The film sprang out of nowhere, with a six-year-old lead actress and a novice leading man who was hired from behind the counter of a New Orleans bakery. The screenplay was dreamlike and strange, the production crew was inexperienced and the guerrilla grassroots shoot was barely controlled chaos. Yet it’s one of the most singular and assured debuts in American film history. Now it can finally be experienced in all its impressionistic audiovisual glory.
And what glory it is. It fills the screen with visual poetry that plays like intimate documentary. The sheer primal force of its imagery is intoxicating yet never precious. The film is great art at its most artless.
The setting is the Bathtub, a low-lying Louisiana Gulf Coast island whose dirt-poor residents have a precarious, unfettered, off-the-grid life.
Our heroine and narrator is Hushpuppy (Quvenzhane Wallis), a wild child with a waterfall Afro. She lives with her tough-loving daddy, Wink (Dwight Henry, the baker). Life is hardscrabble, sometimes frightening, but not unhappy.
The film weaves in and out of people’s lives without a story, but in doing so tells thousands of stories.

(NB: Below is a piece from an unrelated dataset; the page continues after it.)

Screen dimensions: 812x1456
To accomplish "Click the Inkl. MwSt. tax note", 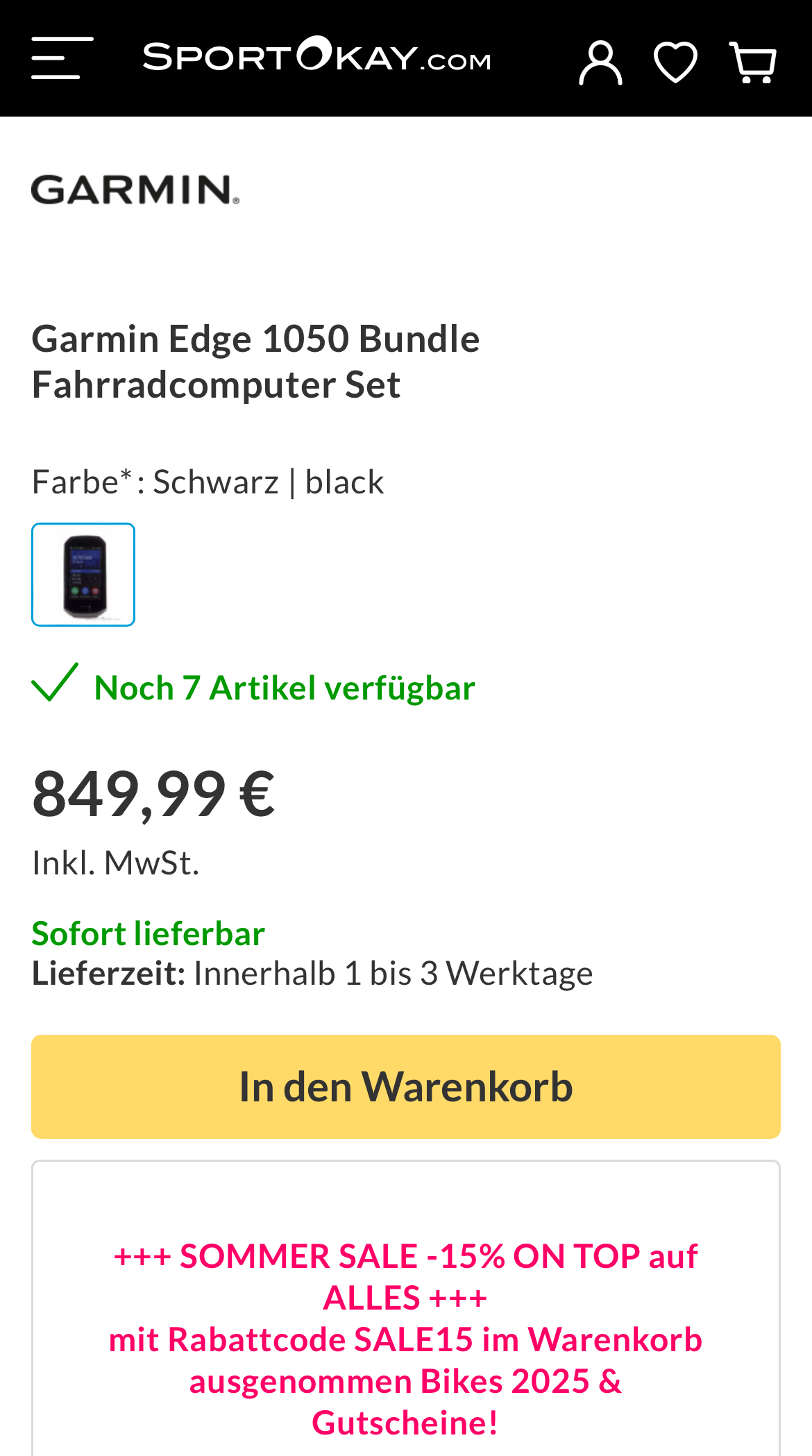I will (x=115, y=863).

Impressionistically, director/co-writer Benh Zeitlin shows us how people in the community spend their days. The kids play. So do some grownups—playing so hard they sometimes wake up under a table the next afternoon. Hushpuppy tells us the Bathtub has more holidays than anywhere else, and we see giddy kids and exuberant grownups running after dark, flares and sparklers pushing back the night.
At the school, Miss Bathsheeba (Gina Montana) warns her pupils that the sea level will surely rise, wiping away the community. Hushpuppy accepts the information, but doesn’t comprehend it. She’s just beginning to sort out the universe. “Me and my daddy,” she explains, “we’s who the earth is for.” Hushpuppy believes the comforting voice in her head belongs to her departed mother, and that the Bathtub’s end will arrive when crumbling glaciers liberate giant prehistoric oxen from their icy tombs. Her visions are captured with so much yearning and inner urgency that you think maybe she’s right.

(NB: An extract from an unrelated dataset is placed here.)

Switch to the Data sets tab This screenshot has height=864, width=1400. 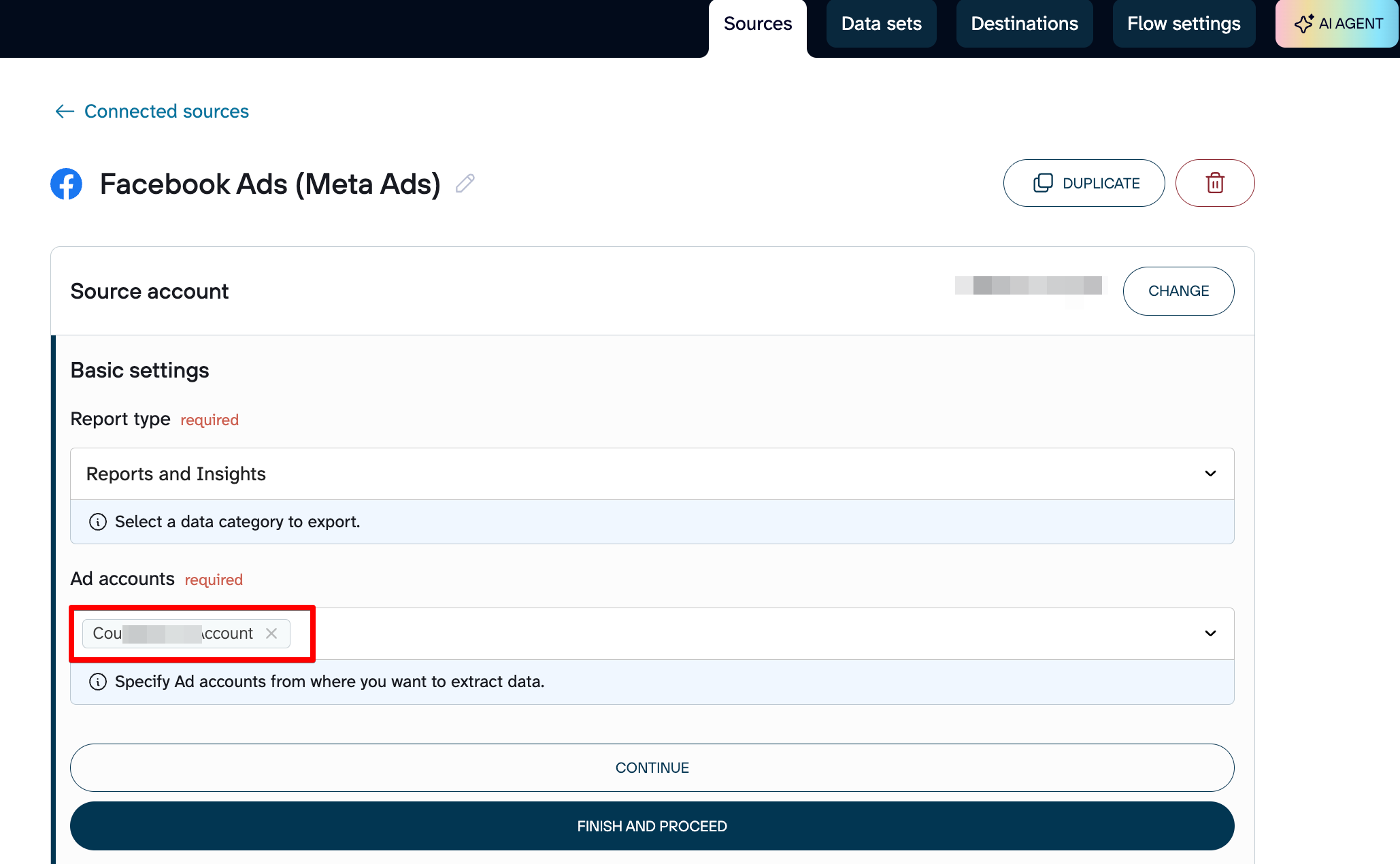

The film unfolds as a tapestry of vivid, unforgettable scenes. Wink’s fishing boat is a floating pickup flatbed. He teaches Hushpuppy to fish by catching catfish barehanded and then punching them unconscious. They inhabit his-and-hers shacks, scarred, patched hovels where she lights her own stove with a blowtorch.
Seriously ill, Wink devotes himself to toughening up his little girl to survive when he’s gone. If that means that she dines on a tin of fried cat food, so be it. He fights back against a monsoon by blasting the heavens with buckshot. Zeitlin shows his characters’ beleaguered, hopeful lives with uncommon respect. His film discovers a strange beauty in squalor and an admirable tenacity in holdouts who refuse to be airlifted to safety on the mainland. They don’t explicitly mention crack, gangs and guns, but they’d rather take their chances against the elements than in society’s safety net.
Casting nonprofessionals in the film’s top roles heightens the feel of reality. Wallis is irresistibly watchable and emotionally compelling, a pint-sized hero who can stand up to the scariest challenge. Henry’s performance makes wild unpredictable hairpin swings through pride, anger, melancholy and delight. Through it all he’s so distinctively earthy you never feels he’s acting a part.
There may be a handful of moments when the dialogue comes across awkwardly, but the feelings communicated are spontaneous and undeniably real, providing a documentary-like counterweight to the spare, lyrical narrative.
If one quality about this beautiful film impresses me more than another, it’s how little it tries to make a statement about anything. It hews to no aesthetic or political party line. It is simply life, seen through the kaleidoscope eyes of a brave, imaginative child. There’s no predigested third-act climax, but a tapering off that feels poetically perfect. In the end, Hushpuppy and her fellow villagers carry makeshift banners as they march, determined and apprehensive, into the future. It’s a moment of stirring catharsis. Unless I miss my guess, a lot of viewers will want to join the parade.